Weekly Ards Research Analysis
This week’s ARDS literature highlighted mechanistic advances linking metabolic reprogramming to endothelial dysfunction, precision diagnostic tools that map tissue injury noninvasively, and large-scale clinical evidence informing prevention strategies. A quantitative lactylome study identified ENO1 K193 lactylation as a nodal mechanism driving CXCL12 and endothelial injury. Plasma cfDNA methylomics in pediatric ARDS and a multicenter RSV vaccine effectiveness study (two seasons) point to transla
Summary
This week’s ARDS literature highlighted mechanistic advances linking metabolic reprogramming to endothelial dysfunction, precision diagnostic tools that map tissue injury noninvasively, and large-scale clinical evidence informing prevention strategies. A quantitative lactylome study identified ENO1 K193 lactylation as a nodal mechanism driving CXCL12 and endothelial injury. Plasma cfDNA methylomics in pediatric ARDS and a multicenter RSV vaccine effectiveness study (two seasons) point to translational diagnostics and prevention opportunities that may change clinical workflows.
Selected Articles
1. Global Lactylome Reveals Lactylation-Dependent Mechanisms Underlying CXC Motif Chemokine Ligand 12 Expression in Pulmonary Endothelium During Acute Respiratory Distress Syndrome.

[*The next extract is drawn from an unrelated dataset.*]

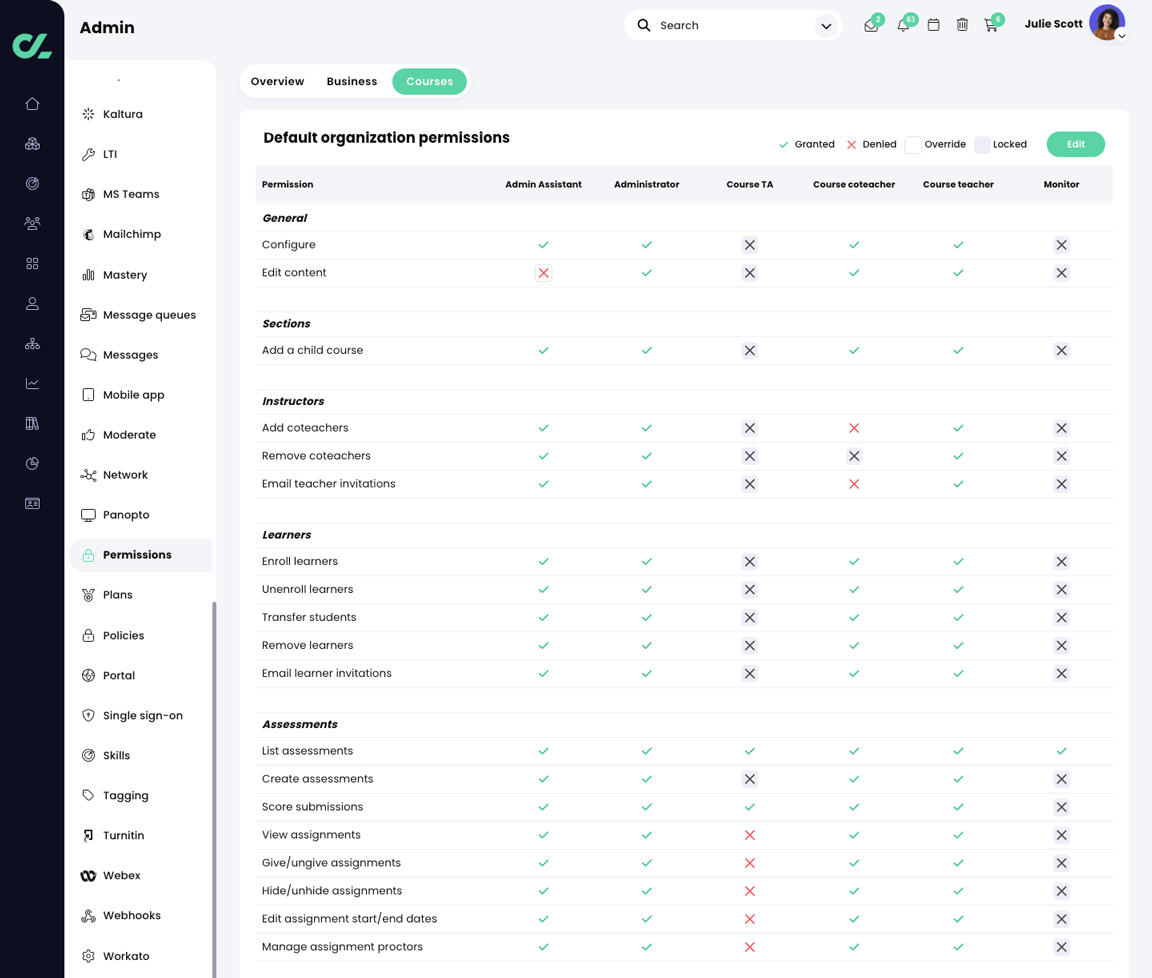Click the trash icon in the top bar
The image size is (1152, 978).
click(962, 24)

Quantitative lactylome profiling linked elevated pulmonary lactate to lysine lactylation (Klac) of ENO1 at K193, which released translational repression of CXCL12 mRNA and increased ENO1 enzymatic activity, amplifying glycolysis and driving pulmonary endothelial dysfunction. Inhibition of lactylation attenuated chemokine release and mitigated experimental ARDS, connecting a metabolic post-translational modification to vascular injury.
Impact: Identifies a specific post-translational modification (ENO1 K193 lactylation) that causally links metabolism to chemokine-mediated endothelial injury, opening a directly druggable axis for endothelial protection in ARDS.
Clinical Implications: Supports development of therapies targeting lactylation or ENO1–CXCL12 signaling as adjunctive endothelial-protective strategies in ARDS; may inform biomarker selection for metabolic-targeted trials.
Key Findings
- Pulmonary lactate levels correlated with ARDS severity and prognosis.
- Lactate drives endothelial dysfunction via lysine lactylation; ENO1 K193 hyperlactylation identified by quantitative lactylomics.
- ENO1 K193 lactylation releases translational repression of CXCL12 and increases ENO1 enzymatic activity, amplifying glycolysis.
- Inhibiting lactylation reduced chemokine release and mitigated experimental ARDS.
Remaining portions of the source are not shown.